Despite a late Santa rally in the oilpatch this week, it’s probably time to recognize that we are on the verge of a reset of expectations for the oil sector in the developing, likely 2024 price environment for WTI and Brent. We are about one inventory build away from a trip back into the $60’s for WTI and the low $70’s for Brent. Do we stay there for long? I doubt it, and will discuss why in this article, but it could happen. In this article I will discuss what I see as the most likely scenario for 2024.
The effect of lower prices on activity
The most probable scenario in my book is that lower prices bring about a sharp curtailment of drilling and a moderate reduction in completion activity in shale. Most of the shale drillers have a strong inventory of drilling locations where capex is funded with WTI at $40. But that’s a rainy day…or “rainy year” scenario, and doesn’t mean the CEO’s of these companies won’t pull back funds if the current weakness is sustained. In my view, if there’s any significant time in the $60’s for WTI, capex budgets are going to start being trimmed. Sub-sixty, they will be slashed.

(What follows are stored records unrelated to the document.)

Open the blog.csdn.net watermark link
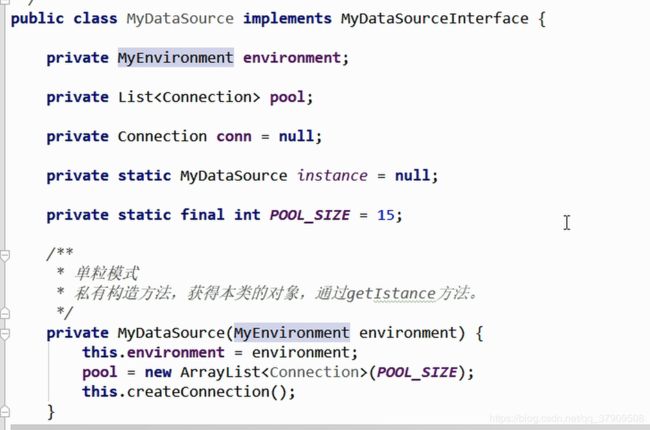This screenshot has width=650, height=430. (567, 418)
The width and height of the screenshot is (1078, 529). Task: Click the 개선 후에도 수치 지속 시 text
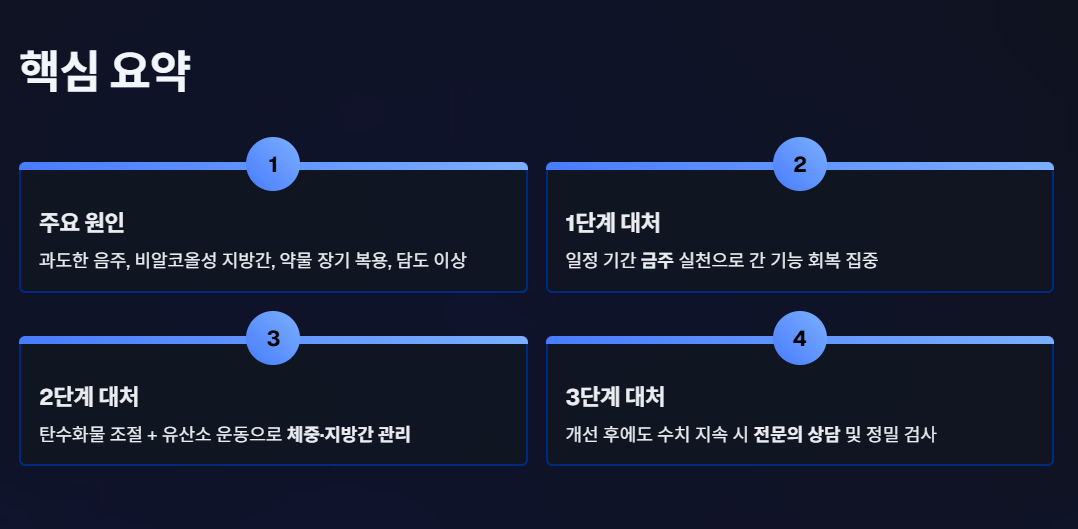point(657,435)
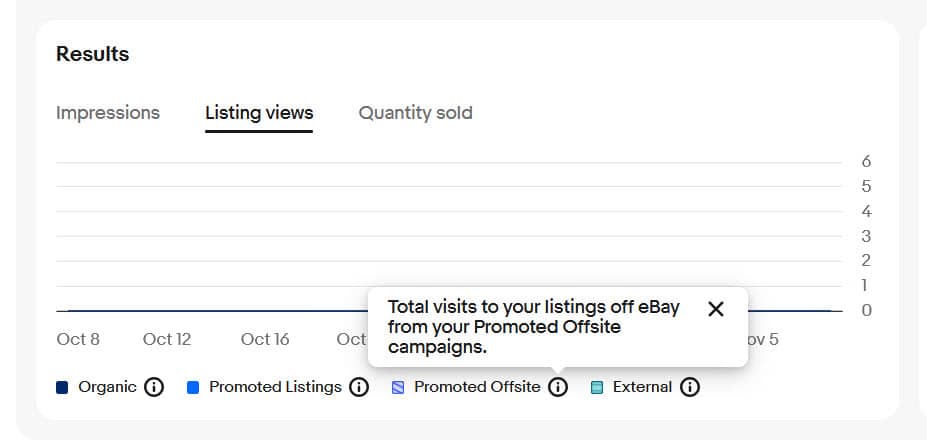Toggle the External legend label

(x=642, y=387)
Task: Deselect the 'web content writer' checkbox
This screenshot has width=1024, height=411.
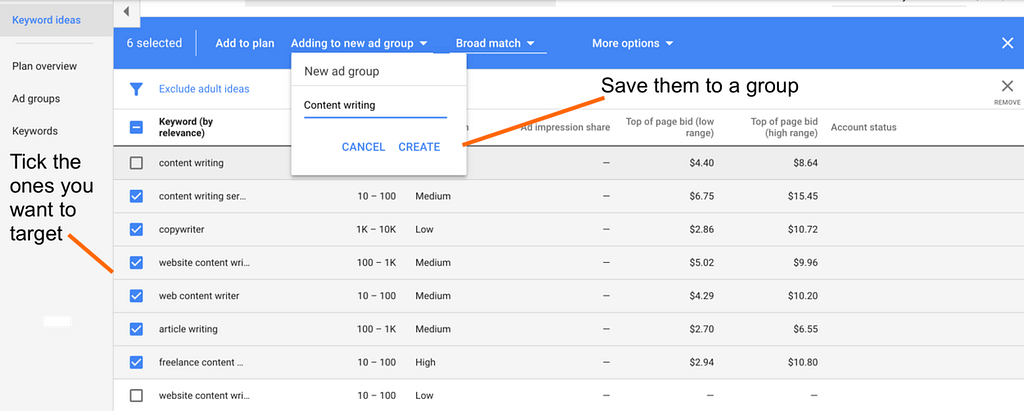Action: [x=137, y=296]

Investors who have gotten used to hefty dividends and massive debt and share count reductions over the past couple of years will demand it. The old saying the “Cure for low prices, is Low prices,” is still true.
I discussed some of the challenges facing the U.S. shale industry in an OilPrice article at mid-year. Thus far improvements in technology and efficiency have kept this from occurring, but investors should regard this roll-over as being delayed rather than cancelled. Industry sources tell me that we are just about in balance with legacy shale declines, drilling just enough to move production higher incrementally higher. We’ve seen that over the past few months, with only the Permian and the Bakken adding net barrels incrementally.


For example, the chart above from the most recent edition of the EIA-DPR, shows a net addition in the Permian of 760K BOEPD in 2023. That’s good, right? Deeper inspection shows that much of this occurred in the first quarter of the year when the rig count was 20% higher than today.